Visualising the data

data_eu_sdm holds one row per dataset. Vegetation plot datasets carry taxon abundances in data_community (wide format: one column per taxon) and the linked climate values in data_abiotic. We unnest both to compute per-sample species richness and pair each sample with its mean annual air temperature.

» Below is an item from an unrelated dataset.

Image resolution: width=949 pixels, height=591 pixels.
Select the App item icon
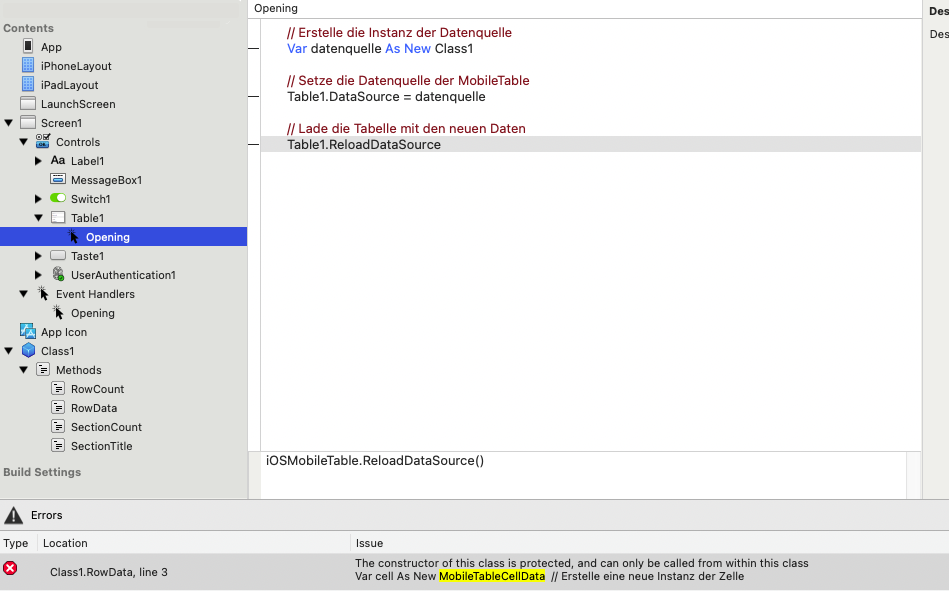pos(28,46)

# Species richness per sample from the nested community data
data_richness <-
  data_eu_sdm |>
  dplyr::filter(dataset_type == "vegetation_plot") |>
  dplyr::select(dataset_name, data_community) |>
  tidyr::unnest(cols = data_community) |>
  tidyr::pivot_longer(
    cols = -c(dataset_name, sample_name),
    names_to = "taxon",
    values_to = "abund"
  ) |>
  dplyr::filter(abund > 0) |>
  dplyr::group_by(dataset_name, sample_name) |>
  dplyr::summarise(
    n_taxa = dplyr::n_distinct(taxon),
    .groups = "drop"
  )

# Temperature (bio1) per sample from the nested abiotic data
data_temp <-
  data_eu_sdm |>
  dplyr::filter(dataset_type == "vegetation_plot") |>
  dplyr::select(dataset_name, data_abiotic) |>
  tidyr::unnest(cols = data_abiotic) |>
  dplyr::select(dataset_name, sample_name, abiotic_value) |>
  dplyr::distinct()

# Join richness to temperature
data_for_plot <-
  data_richness |>
  dplyr::left_join(
    data_temp,
    by = dplyr::join_by(dataset_name, sample_name)
  ) |>
  tidyr::drop_na(abiotic_value)

ggplot2::ggplot(
  data = data_for_plot,
  mapping = ggplot2::aes(x = abiotic_value, y = n_taxa)
) +
  ggplot2::geom_point(
    colour = col_blue_light,
    alpha  = 0.7,
    size   = 2
  ) +
  ggplot2::geom_smooth(
    method  = "lm",
    formula = y ~ x,
    colour  = col_brown_dark,
    se      = FALSE
  ) +
  ggplot2::labs(
    title   = "Species richness vs. mean annual air temperature (bio1)",
    x       = "Mean annual air temperature (bio1, \u00b0C)",
    y       = "Number of taxa per vegetation plot",
    caption = "Based on the vaultkeepr example database (CHELSA bio1)"
  )

Scatter plot of mean annual temperature versus taxa richness for vegetation plots and climate model data across Europe.